## Task objective
I need each line of the entries below that includes the string "computer".

Excerpted data section start

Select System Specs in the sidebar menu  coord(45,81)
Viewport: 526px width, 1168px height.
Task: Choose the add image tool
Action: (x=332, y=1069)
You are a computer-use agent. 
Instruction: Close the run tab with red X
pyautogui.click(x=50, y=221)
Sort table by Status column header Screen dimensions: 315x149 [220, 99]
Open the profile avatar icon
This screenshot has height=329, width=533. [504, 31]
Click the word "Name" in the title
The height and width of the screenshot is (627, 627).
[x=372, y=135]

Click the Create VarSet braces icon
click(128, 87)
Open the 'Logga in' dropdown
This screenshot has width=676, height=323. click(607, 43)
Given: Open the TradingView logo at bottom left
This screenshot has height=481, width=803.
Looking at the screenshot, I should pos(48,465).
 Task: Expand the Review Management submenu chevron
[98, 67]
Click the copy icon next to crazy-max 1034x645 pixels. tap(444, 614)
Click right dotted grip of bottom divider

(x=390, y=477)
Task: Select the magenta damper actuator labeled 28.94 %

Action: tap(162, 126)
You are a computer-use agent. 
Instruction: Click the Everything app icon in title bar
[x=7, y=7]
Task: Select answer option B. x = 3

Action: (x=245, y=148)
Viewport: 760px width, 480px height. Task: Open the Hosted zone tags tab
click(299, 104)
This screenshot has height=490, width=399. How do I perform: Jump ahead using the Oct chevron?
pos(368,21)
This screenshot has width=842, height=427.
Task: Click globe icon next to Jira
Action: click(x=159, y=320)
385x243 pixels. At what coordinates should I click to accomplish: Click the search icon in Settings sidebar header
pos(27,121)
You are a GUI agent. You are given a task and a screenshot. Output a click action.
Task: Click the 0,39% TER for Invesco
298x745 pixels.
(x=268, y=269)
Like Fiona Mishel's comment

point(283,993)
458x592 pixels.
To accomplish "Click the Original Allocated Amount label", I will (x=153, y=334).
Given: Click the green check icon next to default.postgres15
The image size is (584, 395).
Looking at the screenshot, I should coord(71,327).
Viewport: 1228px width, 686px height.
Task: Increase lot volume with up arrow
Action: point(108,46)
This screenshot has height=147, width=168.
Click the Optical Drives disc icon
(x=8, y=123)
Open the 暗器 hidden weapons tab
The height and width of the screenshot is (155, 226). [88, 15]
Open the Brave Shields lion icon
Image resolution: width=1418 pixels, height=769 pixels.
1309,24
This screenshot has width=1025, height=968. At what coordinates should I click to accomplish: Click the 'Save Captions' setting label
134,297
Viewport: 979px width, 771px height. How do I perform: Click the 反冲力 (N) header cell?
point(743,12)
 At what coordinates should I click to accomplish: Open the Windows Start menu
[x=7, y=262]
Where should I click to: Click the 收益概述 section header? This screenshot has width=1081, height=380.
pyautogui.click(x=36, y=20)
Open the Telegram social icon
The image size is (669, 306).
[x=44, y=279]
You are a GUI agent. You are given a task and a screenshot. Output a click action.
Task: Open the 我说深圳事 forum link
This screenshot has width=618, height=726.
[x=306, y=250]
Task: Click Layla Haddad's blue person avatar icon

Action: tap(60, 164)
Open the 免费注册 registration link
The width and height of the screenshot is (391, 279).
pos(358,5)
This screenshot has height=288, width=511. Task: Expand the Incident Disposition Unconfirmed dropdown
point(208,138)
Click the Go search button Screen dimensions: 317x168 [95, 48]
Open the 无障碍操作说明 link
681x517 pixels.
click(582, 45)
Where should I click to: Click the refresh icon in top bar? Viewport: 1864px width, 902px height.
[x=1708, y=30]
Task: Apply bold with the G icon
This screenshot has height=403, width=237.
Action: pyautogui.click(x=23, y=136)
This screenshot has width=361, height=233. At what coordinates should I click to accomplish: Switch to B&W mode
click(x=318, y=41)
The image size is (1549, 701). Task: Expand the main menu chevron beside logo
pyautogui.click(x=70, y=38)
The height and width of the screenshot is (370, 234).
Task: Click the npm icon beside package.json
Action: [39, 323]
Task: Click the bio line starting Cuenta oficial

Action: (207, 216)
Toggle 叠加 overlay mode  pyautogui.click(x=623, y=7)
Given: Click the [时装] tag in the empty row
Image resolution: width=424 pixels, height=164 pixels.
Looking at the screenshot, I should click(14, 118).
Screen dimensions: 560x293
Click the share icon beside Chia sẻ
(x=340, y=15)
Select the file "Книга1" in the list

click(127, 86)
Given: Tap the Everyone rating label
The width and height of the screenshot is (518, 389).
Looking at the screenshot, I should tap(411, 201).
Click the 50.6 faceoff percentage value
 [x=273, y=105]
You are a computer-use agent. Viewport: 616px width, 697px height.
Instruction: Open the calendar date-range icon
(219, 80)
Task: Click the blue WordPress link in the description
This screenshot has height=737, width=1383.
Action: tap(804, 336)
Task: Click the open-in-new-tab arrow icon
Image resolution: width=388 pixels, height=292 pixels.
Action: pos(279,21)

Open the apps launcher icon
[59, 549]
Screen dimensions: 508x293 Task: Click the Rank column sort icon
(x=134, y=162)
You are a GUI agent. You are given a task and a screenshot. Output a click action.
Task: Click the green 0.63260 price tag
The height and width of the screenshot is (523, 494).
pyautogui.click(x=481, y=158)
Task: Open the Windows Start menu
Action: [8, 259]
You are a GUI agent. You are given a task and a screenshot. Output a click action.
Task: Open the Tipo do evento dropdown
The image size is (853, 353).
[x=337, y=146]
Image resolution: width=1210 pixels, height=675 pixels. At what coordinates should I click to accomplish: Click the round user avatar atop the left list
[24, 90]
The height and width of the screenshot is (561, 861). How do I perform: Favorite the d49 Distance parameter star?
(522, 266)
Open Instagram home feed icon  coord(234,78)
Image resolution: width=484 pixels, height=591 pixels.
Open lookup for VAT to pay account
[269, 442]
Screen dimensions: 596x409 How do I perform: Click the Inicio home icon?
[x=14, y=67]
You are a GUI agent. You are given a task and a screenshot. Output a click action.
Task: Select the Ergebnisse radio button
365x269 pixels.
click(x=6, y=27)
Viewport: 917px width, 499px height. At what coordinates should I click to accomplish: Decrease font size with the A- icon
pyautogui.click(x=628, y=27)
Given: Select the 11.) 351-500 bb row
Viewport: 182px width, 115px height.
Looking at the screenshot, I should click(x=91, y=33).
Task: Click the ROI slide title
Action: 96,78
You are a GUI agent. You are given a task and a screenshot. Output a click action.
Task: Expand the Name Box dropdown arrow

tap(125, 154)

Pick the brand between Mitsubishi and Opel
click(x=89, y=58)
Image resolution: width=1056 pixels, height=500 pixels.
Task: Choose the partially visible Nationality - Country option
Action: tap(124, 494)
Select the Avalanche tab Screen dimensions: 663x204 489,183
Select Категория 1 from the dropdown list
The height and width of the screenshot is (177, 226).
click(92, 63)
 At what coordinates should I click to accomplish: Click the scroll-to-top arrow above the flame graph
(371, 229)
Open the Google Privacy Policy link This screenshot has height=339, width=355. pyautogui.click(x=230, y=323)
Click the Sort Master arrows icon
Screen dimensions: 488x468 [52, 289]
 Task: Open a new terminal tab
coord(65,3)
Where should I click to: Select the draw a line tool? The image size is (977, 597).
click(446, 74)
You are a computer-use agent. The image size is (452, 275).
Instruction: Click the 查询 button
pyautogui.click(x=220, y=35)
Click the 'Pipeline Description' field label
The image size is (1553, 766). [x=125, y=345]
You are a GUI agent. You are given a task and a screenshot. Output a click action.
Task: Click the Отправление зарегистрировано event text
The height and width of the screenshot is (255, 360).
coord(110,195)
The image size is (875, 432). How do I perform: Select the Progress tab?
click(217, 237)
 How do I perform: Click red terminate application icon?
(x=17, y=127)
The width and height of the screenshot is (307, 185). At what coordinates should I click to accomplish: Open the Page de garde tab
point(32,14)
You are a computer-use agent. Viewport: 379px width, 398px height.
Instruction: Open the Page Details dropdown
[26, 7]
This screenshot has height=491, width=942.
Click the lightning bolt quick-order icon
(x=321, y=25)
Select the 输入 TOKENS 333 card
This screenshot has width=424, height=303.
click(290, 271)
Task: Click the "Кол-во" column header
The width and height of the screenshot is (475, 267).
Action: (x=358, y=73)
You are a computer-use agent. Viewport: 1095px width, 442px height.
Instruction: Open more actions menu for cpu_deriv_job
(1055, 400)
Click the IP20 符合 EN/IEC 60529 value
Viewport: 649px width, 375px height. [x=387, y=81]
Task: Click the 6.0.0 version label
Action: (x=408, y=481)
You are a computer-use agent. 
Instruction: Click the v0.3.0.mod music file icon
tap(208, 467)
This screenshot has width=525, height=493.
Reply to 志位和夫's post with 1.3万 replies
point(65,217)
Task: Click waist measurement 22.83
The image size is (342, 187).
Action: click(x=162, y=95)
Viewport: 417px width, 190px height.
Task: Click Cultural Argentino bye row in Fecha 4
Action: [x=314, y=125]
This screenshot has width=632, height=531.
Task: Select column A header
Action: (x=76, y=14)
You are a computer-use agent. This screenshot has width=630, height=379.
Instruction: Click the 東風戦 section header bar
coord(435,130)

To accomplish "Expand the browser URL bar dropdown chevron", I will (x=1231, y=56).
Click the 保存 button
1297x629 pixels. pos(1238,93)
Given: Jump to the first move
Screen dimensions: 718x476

Excerpted data section end

## Response to this exercise
You are a computer-use agent. 
You are a computer-use agent. 
You are a computer-use agent. Viewport: 616px width, 697px height.
You are a computer-use agent. The image size is (452, 275).
You are a computer-use agent. Viewport: 379px width, 398px height.
You are a computer-use agent. Viewport: 1095px width, 442px height.
You are a computer-use agent. 
You are a computer-use agent. This screenshot has width=630, height=379.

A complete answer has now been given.